- YOUR OBJECTIVE
Find the line in the entries below that contains "1270x952 pixels.". Repeat it exactly, and every line after it through the line that contains "Task: Toggle off the Far entry status".

--- START ---

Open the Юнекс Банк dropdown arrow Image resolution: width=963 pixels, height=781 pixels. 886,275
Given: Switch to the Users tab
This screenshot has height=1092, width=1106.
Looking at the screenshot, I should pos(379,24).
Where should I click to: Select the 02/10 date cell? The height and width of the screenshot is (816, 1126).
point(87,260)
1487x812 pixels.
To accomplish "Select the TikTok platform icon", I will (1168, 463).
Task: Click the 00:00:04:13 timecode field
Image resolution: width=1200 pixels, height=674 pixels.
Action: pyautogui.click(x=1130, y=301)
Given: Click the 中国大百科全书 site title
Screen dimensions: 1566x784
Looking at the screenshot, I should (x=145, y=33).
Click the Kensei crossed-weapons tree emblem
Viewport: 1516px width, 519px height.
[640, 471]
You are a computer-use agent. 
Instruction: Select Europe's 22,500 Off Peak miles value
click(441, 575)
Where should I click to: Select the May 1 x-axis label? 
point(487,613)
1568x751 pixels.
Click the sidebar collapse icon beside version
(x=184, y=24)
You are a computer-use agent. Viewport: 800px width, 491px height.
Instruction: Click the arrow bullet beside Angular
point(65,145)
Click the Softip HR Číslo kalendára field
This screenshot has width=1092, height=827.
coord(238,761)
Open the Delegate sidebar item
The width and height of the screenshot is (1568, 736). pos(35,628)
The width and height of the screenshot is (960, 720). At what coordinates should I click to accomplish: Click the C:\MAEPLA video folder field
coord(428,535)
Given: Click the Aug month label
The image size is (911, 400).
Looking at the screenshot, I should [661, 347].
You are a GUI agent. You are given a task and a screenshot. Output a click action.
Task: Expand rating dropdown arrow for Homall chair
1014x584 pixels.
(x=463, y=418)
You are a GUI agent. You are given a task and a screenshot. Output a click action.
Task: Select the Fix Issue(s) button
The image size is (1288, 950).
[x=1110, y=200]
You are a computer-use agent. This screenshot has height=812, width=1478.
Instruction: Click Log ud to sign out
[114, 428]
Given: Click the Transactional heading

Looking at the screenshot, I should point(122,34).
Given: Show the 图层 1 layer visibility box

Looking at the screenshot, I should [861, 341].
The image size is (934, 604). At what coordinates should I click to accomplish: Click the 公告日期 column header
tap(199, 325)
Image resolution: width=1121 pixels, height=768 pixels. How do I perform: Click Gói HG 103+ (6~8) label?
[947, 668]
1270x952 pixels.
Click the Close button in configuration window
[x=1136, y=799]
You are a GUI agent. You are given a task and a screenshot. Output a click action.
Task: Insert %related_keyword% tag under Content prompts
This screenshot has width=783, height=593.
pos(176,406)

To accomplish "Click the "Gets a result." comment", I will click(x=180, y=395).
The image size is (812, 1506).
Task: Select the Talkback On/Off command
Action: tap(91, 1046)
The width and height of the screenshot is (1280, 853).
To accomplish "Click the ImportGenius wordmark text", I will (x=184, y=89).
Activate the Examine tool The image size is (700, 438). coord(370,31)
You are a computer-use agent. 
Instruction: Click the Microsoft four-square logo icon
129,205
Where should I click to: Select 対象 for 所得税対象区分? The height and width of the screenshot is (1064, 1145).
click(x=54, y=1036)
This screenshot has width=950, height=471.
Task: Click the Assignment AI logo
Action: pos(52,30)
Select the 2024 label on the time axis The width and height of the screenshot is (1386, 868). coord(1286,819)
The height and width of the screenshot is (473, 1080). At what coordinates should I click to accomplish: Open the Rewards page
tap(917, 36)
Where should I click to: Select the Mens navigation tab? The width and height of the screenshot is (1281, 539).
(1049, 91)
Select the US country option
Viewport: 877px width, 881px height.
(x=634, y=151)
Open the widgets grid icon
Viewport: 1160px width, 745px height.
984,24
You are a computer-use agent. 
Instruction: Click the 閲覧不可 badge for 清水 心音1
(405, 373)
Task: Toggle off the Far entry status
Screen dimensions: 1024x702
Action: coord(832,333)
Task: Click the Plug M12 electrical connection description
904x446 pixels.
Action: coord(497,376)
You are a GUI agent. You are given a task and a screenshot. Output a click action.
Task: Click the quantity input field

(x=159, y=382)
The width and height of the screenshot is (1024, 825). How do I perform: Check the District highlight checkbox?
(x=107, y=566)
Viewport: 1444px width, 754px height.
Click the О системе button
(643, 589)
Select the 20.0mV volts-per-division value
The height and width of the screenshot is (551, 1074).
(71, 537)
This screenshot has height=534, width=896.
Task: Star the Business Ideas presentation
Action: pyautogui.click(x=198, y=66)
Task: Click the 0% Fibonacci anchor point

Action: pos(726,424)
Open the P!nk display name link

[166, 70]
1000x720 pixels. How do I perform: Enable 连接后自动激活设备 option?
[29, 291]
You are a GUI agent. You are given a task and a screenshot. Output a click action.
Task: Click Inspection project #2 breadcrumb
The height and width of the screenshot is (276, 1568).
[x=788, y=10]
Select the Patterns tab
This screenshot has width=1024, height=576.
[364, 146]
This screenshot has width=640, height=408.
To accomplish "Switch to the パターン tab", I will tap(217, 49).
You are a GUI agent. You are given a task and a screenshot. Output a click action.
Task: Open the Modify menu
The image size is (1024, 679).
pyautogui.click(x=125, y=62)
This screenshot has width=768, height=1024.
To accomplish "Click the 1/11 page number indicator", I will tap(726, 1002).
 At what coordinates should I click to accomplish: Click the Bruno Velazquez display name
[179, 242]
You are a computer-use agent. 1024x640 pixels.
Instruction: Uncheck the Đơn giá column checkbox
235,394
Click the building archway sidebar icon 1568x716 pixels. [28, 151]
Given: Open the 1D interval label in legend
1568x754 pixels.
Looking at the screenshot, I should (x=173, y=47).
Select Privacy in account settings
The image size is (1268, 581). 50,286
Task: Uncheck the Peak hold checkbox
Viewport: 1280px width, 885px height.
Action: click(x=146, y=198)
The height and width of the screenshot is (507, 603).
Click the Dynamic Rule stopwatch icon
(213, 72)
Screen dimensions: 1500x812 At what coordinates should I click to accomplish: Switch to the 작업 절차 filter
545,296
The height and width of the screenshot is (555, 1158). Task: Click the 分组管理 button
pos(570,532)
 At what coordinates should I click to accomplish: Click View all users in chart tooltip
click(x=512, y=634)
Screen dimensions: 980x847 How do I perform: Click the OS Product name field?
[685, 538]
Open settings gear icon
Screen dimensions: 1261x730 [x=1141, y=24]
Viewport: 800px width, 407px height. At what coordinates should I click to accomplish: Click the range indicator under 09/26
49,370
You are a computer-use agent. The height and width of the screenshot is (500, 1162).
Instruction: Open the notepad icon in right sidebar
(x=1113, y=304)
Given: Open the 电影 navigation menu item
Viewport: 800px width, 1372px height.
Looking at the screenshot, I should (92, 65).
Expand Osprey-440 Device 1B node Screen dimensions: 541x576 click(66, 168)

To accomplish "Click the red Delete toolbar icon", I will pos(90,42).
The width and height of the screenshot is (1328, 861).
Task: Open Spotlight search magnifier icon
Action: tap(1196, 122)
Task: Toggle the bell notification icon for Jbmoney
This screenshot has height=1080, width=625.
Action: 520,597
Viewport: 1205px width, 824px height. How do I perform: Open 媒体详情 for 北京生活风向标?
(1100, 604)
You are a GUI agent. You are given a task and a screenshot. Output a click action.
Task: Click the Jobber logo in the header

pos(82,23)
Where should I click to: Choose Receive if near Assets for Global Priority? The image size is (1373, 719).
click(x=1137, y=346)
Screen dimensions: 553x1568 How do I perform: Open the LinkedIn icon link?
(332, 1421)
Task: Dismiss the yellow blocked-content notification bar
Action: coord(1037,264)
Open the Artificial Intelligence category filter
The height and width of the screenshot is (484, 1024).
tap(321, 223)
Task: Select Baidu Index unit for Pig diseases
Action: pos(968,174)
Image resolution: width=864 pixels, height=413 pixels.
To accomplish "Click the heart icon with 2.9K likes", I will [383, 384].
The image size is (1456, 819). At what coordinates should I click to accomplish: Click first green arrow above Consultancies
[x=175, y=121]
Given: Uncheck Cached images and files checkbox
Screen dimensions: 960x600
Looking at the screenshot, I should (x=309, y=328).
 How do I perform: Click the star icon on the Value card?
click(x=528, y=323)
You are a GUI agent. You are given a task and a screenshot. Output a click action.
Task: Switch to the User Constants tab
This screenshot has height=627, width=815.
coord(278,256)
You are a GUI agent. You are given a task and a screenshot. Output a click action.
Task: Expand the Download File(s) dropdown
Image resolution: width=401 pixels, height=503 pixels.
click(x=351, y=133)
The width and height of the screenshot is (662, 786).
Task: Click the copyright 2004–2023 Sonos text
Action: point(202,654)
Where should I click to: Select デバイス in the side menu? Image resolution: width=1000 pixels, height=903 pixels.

--- END ---

- ANSWER SECTION
1270x952 pixels.
Click the Close button in configuration window
[x=1136, y=799]
You are a GUI agent. You are given a task and a screenshot. Output a click action.
Task: Insert %related_keyword% tag under Content prompts
This screenshot has width=783, height=593.
pos(176,406)

To accomplish "Click the "Gets a result." comment", I will click(x=180, y=395).
The image size is (812, 1506).
Task: Select the Talkback On/Off command
Action: tap(91, 1046)
The width and height of the screenshot is (1280, 853).
To accomplish "Click the ImportGenius wordmark text", I will (x=184, y=89).
Activate the Examine tool The image size is (700, 438). coord(370,31)
You are a computer-use agent. 
Instruction: Click the Microsoft four-square logo icon
129,205
Where should I click to: Select 対象 for 所得税対象区分? The height and width of the screenshot is (1064, 1145).
click(x=54, y=1036)
This screenshot has width=950, height=471.
Task: Click the Assignment AI logo
Action: pos(52,30)
Select the 2024 label on the time axis The width and height of the screenshot is (1386, 868). coord(1286,819)
The height and width of the screenshot is (473, 1080). At what coordinates should I click to accomplish: Open the Rewards page
tap(917, 36)
Where should I click to: Select the Mens navigation tab? The width and height of the screenshot is (1281, 539).
(1049, 91)
Select the US country option
Viewport: 877px width, 881px height.
(x=634, y=151)
Open the widgets grid icon
Viewport: 1160px width, 745px height.
984,24
You are a computer-use agent. 
Instruction: Click the 閲覧不可 badge for 清水 心音1
(405, 373)
Task: Toggle off the Far entry status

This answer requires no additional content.